Last week I was working on three issues in Parliament that I know are of great importance to many people in Worksop: the Bedroom Tax, Worksop Town Football Club and animal welfare – in this case the plight of puppies mistreated by irresponsible breeders.
On Friday I voted to defeat the Government on the Bedroom Tax in a move that will not abolish the Tax entirely but will, if it continues to progress through Parliament, secure some concessions.
This Tax, which was ill-thought out in the extreme, has had a disastrous effect on a number of local people who cannot downsize to avoid it because there is a shortage of one or two bedroom properties. It has cost low-income families an average of £700 a year and is one of the worst examples of a Westminster elite creating policy without properly considering the effect on ordinary people. I will continue my campaign to abolish it entirely but took the opportunity last week to vote for some initial amendments.
Last Thursday I raised the issues that Worksop Town Football Club has faced recently in a debate on the future of non-league and grassroots football.
I called on the FA to adopt plans which would make it easier for a football club whose owner has pulled funding to start afresh in the same league under new community ownership. It is time to recognise that we need to bring about change in how football is governed in this country and to shift power from men in blazers in London to local community groups. This would make it easier for clubs like Worksop Town to be run by local people and for local people.
I have written before about my work to promote animal rights, a topic that I know is close to the hearts of many people in Worksop who are dog or cat lovers, or are passionate about how animals should be treated.
Last week I attended the Parliamentary debate on puppy farming which was called to put pressure on the Government to address the often unsanitary and cruel conditions that puppies are born into on these farms. The motion to clamp down on these conditions was passed unanimously and the Government has agreed to have another look at the current regulations.

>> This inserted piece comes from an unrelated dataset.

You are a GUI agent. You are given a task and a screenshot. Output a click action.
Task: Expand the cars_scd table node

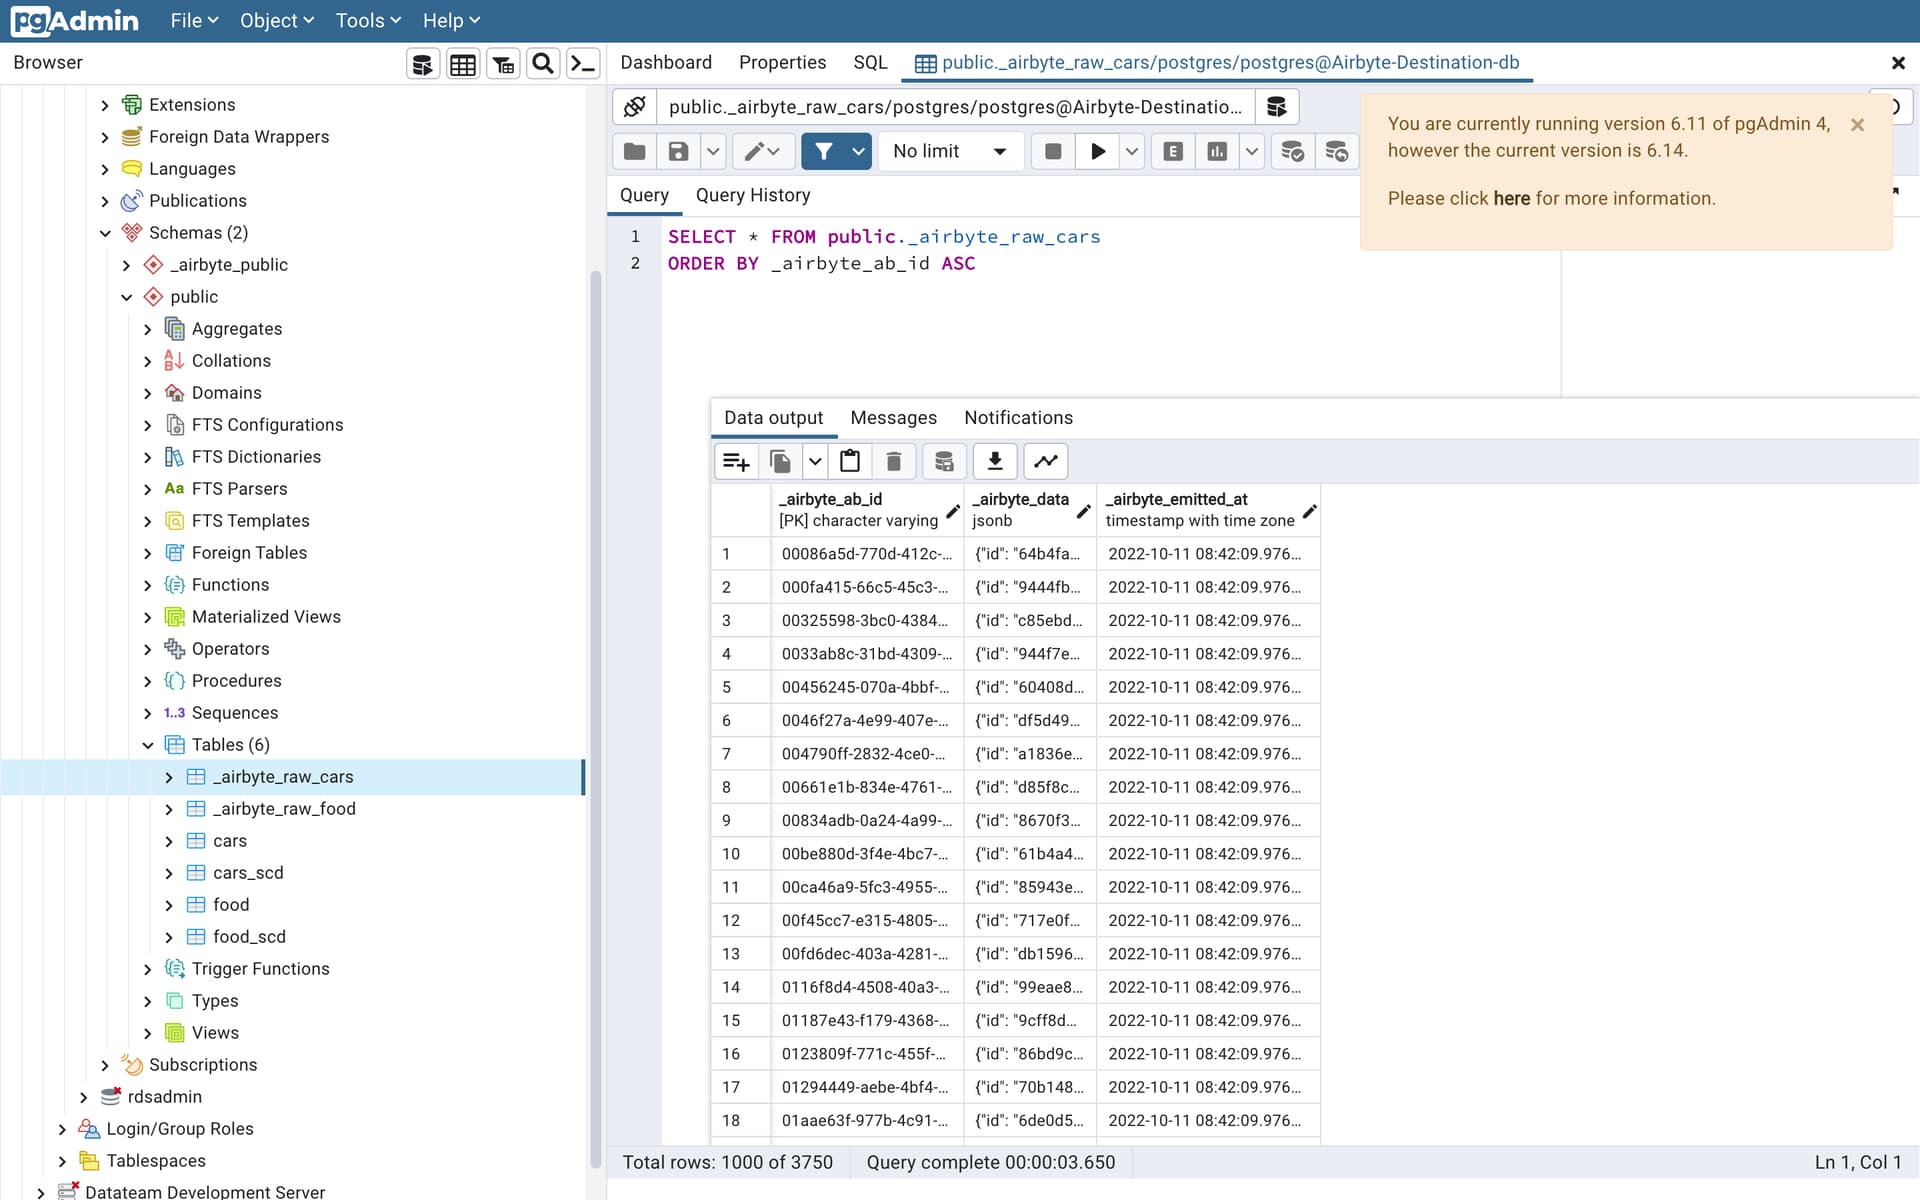[x=169, y=873]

In July this year I warned that Worksop Police station was being touted for sale. Notts Police denied that there were any such plans despite what I had been told. However I notice that there has been an about-face this week as Nottingham Police can no longer ‘guarantee’ the future of the police station.
I am sure that many people in Worksop will feel aggrieved that the reassurances they were only recently given by Nottinghamshire Police now lie in tatters, with suggestions that the police will have to move out of the station and share with other local services.
I have consistently campaigned against justice facilities being downgraded in Worksop and find this about-turn to be very concerning.